TL;DR
- Notion, Obsidian, and Roam are all strong at connected notes, but the connections are ones you make and maintain yourself: you type the links, build the structure, and keep it current.
- Notion is the all-in-one workspace, Obsidian is local-first plaintext you fully control, and Roam is the networked-thought tool that popularized bidirectional links. All three are built for the person who wants to construct their own knowledge base.
- Tana is the pick when you want the connected record to build itself: it turns your meetings and work into typed, linked items, shares them with the team, updates them as new work comes in, and lets agents query the result.
- Choose by who does the connecting: if you want to build and tend the graph yourself, pick among the three. If you want the record to compound from the work without anyone maintaining it, that is a different category.
Notion, Obsidian, and Roam are the three names people compare when they want connected notes rather than a flat pile of documents. Notion is the all-in-one workspace with databases. Obsidian is local-first Markdown you own outright. Roam is the tool that put bidirectional links and networked thought on the map. This piece ranks them for connected notes in 2026, and draws the line that actually separates them from a self-building alternative: who does the connecting, and whether the record stays current on its own. For the broader category, see Best knowledge graph tools for teams 2026.
What each one is built for
Connected notes means notes that link to each other so context travels between them, instead of sitting in isolated files. In 2026 the deciding question is no longer whether a tool has links. All three here do, and do it well. The question is who builds and maintains the connections, whether the record is shared team context or a personal one, and whether it stays current as new work arrives or goes stale the moment you stop tending it. Measure each tool against that bar.

DATASET ::
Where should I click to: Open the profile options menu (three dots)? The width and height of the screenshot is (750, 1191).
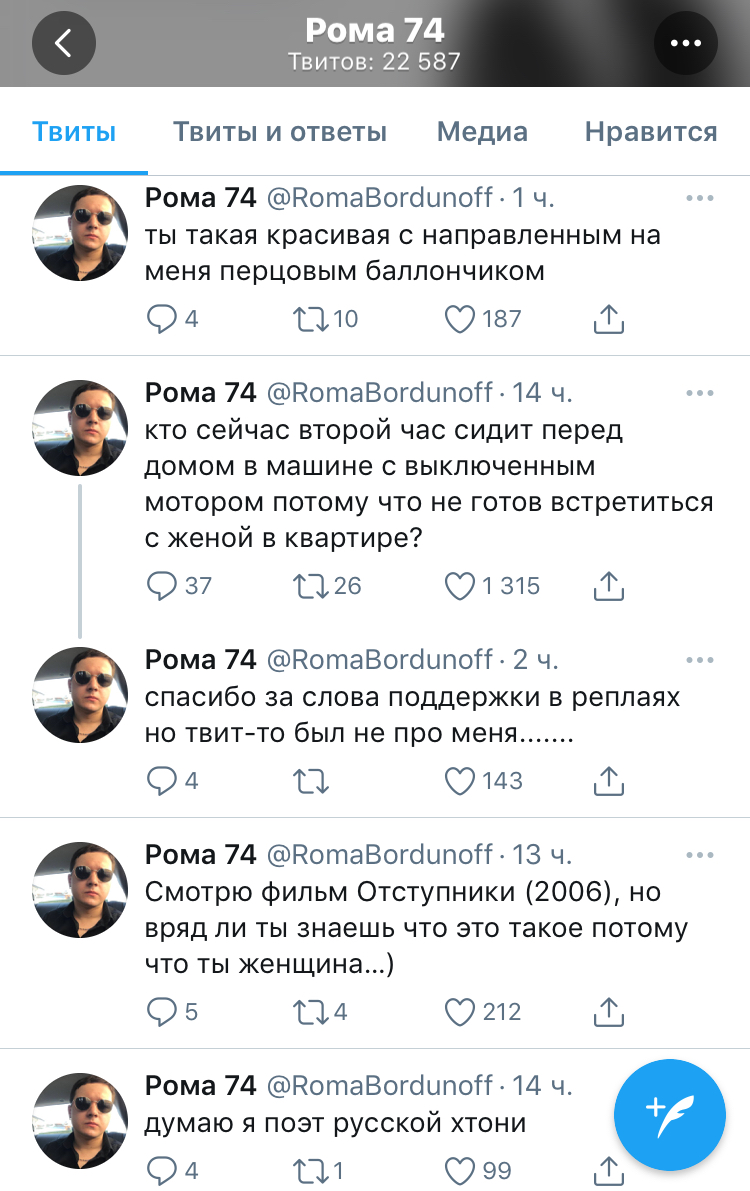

* * *

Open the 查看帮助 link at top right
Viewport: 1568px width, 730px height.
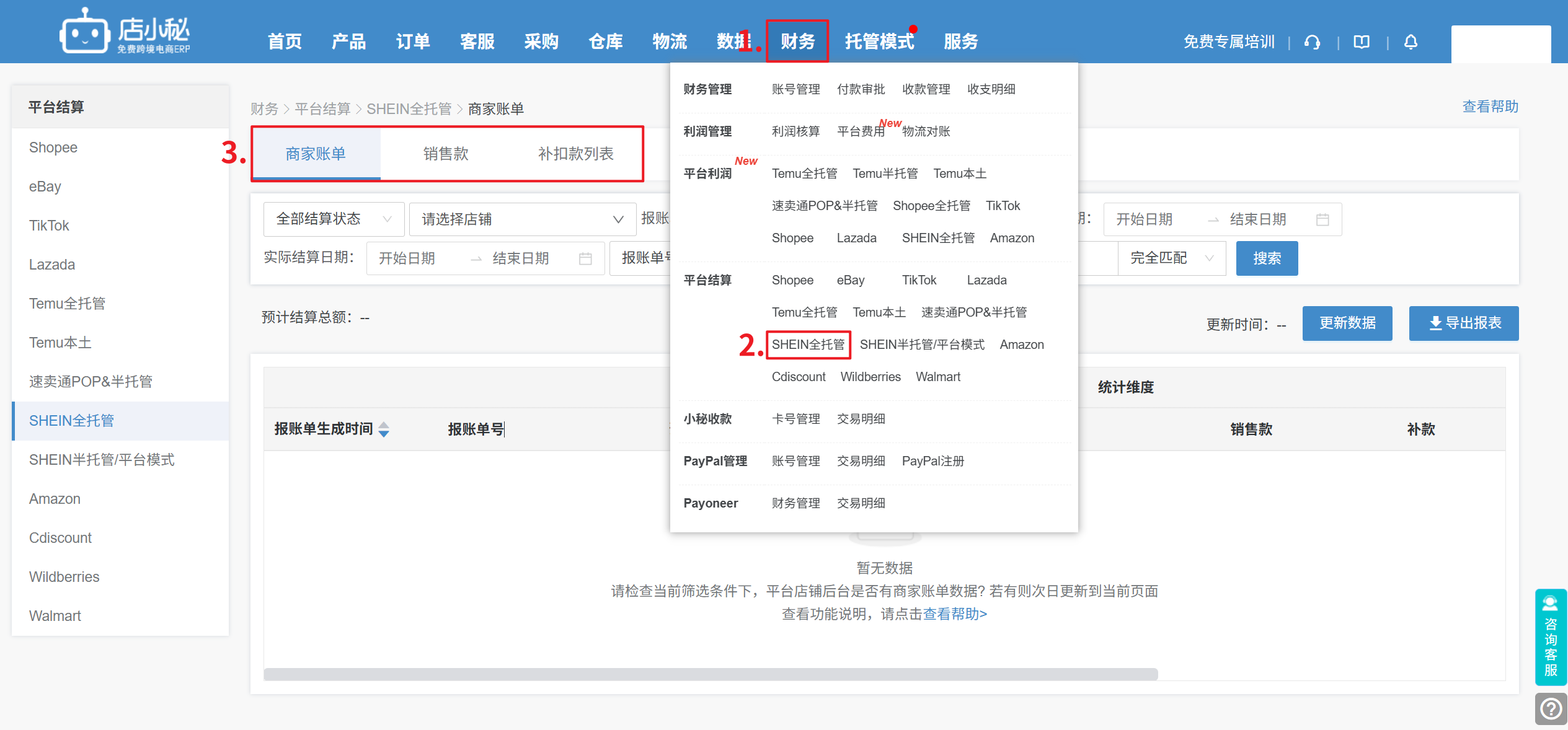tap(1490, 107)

WHAT TO PRODUCE :: In the comparison of Notion, Obsidian, and Roam, condense the paragraph beginning "Connected notes means" into a shorter version that keeps its main facts. The rows come from a source separate from the text.

OUTPUT OF THE EXERCISE :: Connected notes link to one another so context moves between them instead of staying in isolated files. In 2026 all three tools handle links well, so having links no longer decides anything. What matters is who builds and maintains the connections, whether the record is shared team context or personal, and whether it stays current as new work arrives or goes stale once no one tends it. Each tool should be judged by that standard.